Iniziamo a raccontarvi questo ricco fine settimana di cinema da "Due sotto il burqa", pellicola che affronta il tema spinoso come quella della radicalizzazione dell'islamismo con il sorriso. Ne parliamo con la regista Sou Abadi.
Da un banale litigio a un'offesa imperdonabile il passo è breve e porta prima al tribunale, poi alla mobilitazione dell'opinione pubblica di un Paese in uno scontro politico e religioso: è la storia di "L'insulto" di Ziad Doueiri con Adel Karam e Rita Hayek, film vincitore della Coppa Volpi per la miglior interpretazione maschile.
Proseguiamo con le voci di Anna Foglietta e Alessandro Gassman (che qui troviamo anche in veste di regista) per parlare di "Il premio", la storia di un viaggio attraverso l'Europa che diventa un modo per mettere in discussione le certezze di ciascun personaggio per ritrovarsi forse quando si pensava di essersi persi.
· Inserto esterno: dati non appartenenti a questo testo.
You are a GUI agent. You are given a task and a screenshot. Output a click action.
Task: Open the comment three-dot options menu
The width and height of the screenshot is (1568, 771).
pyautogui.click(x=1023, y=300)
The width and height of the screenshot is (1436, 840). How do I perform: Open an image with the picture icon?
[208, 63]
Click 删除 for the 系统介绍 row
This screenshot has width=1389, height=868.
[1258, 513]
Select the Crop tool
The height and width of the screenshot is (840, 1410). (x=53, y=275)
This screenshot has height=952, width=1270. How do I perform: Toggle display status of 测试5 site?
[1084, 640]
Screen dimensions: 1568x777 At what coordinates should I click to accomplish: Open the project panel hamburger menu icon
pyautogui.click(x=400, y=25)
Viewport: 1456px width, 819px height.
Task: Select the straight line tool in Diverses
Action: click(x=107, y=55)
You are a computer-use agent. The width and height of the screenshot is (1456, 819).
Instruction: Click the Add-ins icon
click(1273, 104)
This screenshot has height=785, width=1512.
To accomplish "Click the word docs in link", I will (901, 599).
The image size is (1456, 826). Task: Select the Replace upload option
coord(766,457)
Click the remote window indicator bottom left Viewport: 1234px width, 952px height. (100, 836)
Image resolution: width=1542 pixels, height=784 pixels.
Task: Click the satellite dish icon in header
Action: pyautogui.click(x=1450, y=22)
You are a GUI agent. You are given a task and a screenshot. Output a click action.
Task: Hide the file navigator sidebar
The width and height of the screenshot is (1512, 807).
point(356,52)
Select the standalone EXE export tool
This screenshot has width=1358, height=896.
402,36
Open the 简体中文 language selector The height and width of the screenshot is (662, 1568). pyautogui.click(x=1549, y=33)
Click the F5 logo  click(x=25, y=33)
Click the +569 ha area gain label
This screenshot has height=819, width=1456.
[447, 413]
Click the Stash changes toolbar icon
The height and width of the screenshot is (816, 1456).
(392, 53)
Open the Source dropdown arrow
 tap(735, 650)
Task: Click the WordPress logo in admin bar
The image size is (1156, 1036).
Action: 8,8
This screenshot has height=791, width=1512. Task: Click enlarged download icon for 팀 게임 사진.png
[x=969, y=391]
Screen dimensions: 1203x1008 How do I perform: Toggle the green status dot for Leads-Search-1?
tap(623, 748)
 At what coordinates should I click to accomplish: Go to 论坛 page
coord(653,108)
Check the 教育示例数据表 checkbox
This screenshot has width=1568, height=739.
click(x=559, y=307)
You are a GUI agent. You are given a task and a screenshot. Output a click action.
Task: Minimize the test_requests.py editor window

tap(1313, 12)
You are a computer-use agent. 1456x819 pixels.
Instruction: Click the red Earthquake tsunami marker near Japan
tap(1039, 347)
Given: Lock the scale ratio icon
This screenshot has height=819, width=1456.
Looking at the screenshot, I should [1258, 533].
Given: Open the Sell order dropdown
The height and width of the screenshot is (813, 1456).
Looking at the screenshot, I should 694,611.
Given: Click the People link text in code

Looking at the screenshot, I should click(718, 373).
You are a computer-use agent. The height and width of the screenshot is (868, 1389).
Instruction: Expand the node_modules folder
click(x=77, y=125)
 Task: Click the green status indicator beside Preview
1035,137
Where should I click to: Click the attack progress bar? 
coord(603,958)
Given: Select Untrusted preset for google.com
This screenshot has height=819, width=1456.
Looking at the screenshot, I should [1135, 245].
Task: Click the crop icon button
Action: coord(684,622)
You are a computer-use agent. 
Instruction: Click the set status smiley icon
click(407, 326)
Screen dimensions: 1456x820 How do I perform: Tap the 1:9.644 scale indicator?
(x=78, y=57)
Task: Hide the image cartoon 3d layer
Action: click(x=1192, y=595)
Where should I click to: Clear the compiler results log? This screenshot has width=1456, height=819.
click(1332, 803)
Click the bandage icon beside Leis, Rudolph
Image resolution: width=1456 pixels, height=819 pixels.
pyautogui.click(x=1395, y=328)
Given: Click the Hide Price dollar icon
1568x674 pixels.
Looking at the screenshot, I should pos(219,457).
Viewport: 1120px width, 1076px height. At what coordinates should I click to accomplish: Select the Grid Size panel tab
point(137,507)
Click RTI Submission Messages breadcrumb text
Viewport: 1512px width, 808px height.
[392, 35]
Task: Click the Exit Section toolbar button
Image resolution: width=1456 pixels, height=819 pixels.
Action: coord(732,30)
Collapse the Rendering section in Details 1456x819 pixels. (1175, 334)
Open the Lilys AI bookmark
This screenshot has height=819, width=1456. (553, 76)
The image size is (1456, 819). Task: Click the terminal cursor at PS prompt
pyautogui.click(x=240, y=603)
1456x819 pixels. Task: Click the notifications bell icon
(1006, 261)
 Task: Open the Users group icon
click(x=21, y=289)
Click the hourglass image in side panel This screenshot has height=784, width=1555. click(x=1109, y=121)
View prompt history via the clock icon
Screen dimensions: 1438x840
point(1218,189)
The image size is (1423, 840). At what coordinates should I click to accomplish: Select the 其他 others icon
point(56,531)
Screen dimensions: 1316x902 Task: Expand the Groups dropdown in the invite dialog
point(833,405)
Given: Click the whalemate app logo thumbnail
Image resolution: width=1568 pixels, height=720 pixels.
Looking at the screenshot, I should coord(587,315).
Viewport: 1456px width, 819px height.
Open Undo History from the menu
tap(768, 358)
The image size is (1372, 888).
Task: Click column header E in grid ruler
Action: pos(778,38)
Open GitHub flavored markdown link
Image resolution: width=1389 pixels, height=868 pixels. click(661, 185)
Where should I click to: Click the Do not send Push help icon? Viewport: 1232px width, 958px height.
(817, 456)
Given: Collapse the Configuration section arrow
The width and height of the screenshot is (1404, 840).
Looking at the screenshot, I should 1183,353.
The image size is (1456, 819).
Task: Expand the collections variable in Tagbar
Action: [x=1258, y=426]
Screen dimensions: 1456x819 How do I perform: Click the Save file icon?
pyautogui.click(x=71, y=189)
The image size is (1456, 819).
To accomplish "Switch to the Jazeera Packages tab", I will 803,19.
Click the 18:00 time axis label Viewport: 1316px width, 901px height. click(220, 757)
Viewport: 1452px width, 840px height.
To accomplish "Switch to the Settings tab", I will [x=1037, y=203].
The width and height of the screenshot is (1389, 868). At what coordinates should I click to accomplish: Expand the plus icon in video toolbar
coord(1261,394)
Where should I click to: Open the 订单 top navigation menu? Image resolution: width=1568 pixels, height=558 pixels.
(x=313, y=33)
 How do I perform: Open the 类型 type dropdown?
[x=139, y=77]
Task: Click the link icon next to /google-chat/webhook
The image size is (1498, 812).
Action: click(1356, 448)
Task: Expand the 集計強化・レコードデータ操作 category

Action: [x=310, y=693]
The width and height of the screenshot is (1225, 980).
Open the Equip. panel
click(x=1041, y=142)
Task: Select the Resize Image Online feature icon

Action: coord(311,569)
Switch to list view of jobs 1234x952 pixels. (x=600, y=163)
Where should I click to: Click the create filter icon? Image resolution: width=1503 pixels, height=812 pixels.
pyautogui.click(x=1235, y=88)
"Cento anni" film che sta viaggiando per l'Italia per raccontare il nostro Paese partendo da quello che è diventata simbolicamente la sua sconfitta più grande, Caporetto, e che completa una ideale trilogia - dopo "Piazza Garibaldi" e "La zuppa del demonio" - come ci racconta lo stesso regista, Davide Ferrario.
Torna in cabina di regia George Clooney per "Suburbicon" con Matt Damon e Julianne Moore, black comedy tratta da una vecchia sceneggiatura dei fratelli Coen che descrive i lati migliori, ma soprattutto quelli peggiori, degli abitanti di un sobborgo californiano degli anni '50.